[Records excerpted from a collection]
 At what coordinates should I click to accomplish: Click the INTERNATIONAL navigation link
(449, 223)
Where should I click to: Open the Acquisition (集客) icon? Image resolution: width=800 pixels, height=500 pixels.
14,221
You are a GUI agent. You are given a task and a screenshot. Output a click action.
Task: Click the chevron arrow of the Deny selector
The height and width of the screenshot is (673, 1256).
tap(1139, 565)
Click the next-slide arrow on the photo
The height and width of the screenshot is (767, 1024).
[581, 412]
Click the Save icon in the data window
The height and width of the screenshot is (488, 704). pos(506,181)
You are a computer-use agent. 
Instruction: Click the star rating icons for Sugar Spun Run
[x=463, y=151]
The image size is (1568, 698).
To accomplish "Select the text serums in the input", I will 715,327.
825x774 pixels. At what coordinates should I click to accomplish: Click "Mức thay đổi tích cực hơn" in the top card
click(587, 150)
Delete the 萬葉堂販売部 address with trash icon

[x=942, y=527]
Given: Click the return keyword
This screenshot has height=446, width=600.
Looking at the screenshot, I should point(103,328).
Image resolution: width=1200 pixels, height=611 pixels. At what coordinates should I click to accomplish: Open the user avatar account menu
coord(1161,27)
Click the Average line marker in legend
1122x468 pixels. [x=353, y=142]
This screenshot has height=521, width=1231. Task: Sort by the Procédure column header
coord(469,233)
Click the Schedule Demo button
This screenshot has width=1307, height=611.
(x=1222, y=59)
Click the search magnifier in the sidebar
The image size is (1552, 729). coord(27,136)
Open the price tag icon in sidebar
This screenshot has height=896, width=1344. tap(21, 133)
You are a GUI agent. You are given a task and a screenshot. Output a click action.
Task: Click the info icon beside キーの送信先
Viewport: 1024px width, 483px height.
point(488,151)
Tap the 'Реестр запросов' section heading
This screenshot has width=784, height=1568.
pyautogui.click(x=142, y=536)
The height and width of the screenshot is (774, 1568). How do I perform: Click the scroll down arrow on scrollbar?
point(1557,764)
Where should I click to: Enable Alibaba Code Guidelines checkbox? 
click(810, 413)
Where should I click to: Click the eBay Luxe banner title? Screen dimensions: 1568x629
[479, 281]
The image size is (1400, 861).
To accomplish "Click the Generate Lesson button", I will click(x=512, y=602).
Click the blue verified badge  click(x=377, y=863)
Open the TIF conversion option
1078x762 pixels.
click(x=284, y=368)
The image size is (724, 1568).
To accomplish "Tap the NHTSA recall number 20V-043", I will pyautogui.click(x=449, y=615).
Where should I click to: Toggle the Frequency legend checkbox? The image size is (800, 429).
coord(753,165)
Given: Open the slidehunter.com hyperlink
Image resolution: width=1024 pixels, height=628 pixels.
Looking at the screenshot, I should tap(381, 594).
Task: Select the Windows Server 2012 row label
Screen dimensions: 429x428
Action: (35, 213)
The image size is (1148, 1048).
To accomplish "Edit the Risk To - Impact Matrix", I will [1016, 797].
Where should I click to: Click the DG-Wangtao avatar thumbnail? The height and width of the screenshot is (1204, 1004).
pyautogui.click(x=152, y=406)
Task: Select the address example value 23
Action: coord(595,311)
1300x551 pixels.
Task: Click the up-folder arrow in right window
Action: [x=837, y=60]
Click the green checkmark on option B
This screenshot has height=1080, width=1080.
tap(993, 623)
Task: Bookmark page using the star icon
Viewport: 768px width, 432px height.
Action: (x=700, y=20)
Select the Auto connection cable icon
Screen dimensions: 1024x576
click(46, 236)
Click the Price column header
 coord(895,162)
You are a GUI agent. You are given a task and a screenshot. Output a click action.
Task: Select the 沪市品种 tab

What needs to be done | Retype all the records above without changing a word.

Reply |
 At what coordinates should I click to accomplish: Click the INTERNATIONAL navigation link
(449, 223)
Where should I click to: Open the Acquisition (集客) icon? Image resolution: width=800 pixels, height=500 pixels.
14,221
You are a GUI agent. You are given a task and a screenshot. Output a click action.
Task: Click the chevron arrow of the Deny selector
The height and width of the screenshot is (673, 1256).
tap(1139, 565)
Click the next-slide arrow on the photo
The height and width of the screenshot is (767, 1024).
[581, 412]
Click the Save icon in the data window
The height and width of the screenshot is (488, 704). pos(506,181)
You are a computer-use agent. 
Instruction: Click the star rating icons for Sugar Spun Run
[x=463, y=151]
The image size is (1568, 698).
To accomplish "Select the text serums in the input", I will 715,327.
825x774 pixels. At what coordinates should I click to accomplish: Click "Mức thay đổi tích cực hơn" in the top card
click(587, 150)
Delete the 萬葉堂販売部 address with trash icon

[x=942, y=527]
Given: Click the return keyword
This screenshot has height=446, width=600.
Looking at the screenshot, I should point(103,328).
Image resolution: width=1200 pixels, height=611 pixels. At what coordinates should I click to accomplish: Open the user avatar account menu
coord(1161,27)
Click the Average line marker in legend
1122x468 pixels. [x=353, y=142]
This screenshot has height=521, width=1231. Task: Sort by the Procédure column header
coord(469,233)
Click the Schedule Demo button
This screenshot has width=1307, height=611.
(x=1222, y=59)
Click the search magnifier in the sidebar
The image size is (1552, 729). coord(27,136)
Open the price tag icon in sidebar
This screenshot has height=896, width=1344. tap(21, 133)
You are a GUI agent. You are given a task and a screenshot. Output a click action.
Task: Click the info icon beside キーの送信先
Viewport: 1024px width, 483px height.
point(488,151)
Tap the 'Реестр запросов' section heading
This screenshot has width=784, height=1568.
pyautogui.click(x=142, y=536)
The height and width of the screenshot is (774, 1568). How do I perform: Click the scroll down arrow on scrollbar?
point(1557,764)
Where should I click to: Enable Alibaba Code Guidelines checkbox? 
click(810, 413)
Where should I click to: Click the eBay Luxe banner title? Screen dimensions: 1568x629
[479, 281]
The image size is (1400, 861).
To accomplish "Click the Generate Lesson button", I will click(x=512, y=602).
Click the blue verified badge  click(x=377, y=863)
Open the TIF conversion option
1078x762 pixels.
click(x=284, y=368)
The image size is (724, 1568).
To accomplish "Tap the NHTSA recall number 20V-043", I will pyautogui.click(x=449, y=615).
Where should I click to: Toggle the Frequency legend checkbox? The image size is (800, 429).
coord(753,165)
Given: Open the slidehunter.com hyperlink
Image resolution: width=1024 pixels, height=628 pixels.
Looking at the screenshot, I should tap(381, 594).
Task: Select the Windows Server 2012 row label
Screen dimensions: 429x428
Action: (35, 213)
The image size is (1148, 1048).
To accomplish "Edit the Risk To - Impact Matrix", I will [1016, 797].
Where should I click to: Click the DG-Wangtao avatar thumbnail? The height and width of the screenshot is (1204, 1004).
pyautogui.click(x=152, y=406)
Task: Select the address example value 23
Action: coord(595,311)
1300x551 pixels.
Task: Click the up-folder arrow in right window
Action: [x=837, y=60]
Click the green checkmark on option B
This screenshot has height=1080, width=1080.
tap(993, 623)
Task: Bookmark page using the star icon
Viewport: 768px width, 432px height.
Action: (x=700, y=20)
Select the Auto connection cable icon
Screen dimensions: 1024x576
click(46, 236)
Click the Price column header
 coord(895,162)
You are a GUI agent. You are given a task and a screenshot. Output a click action.
Task: Select the 沪市品种 tab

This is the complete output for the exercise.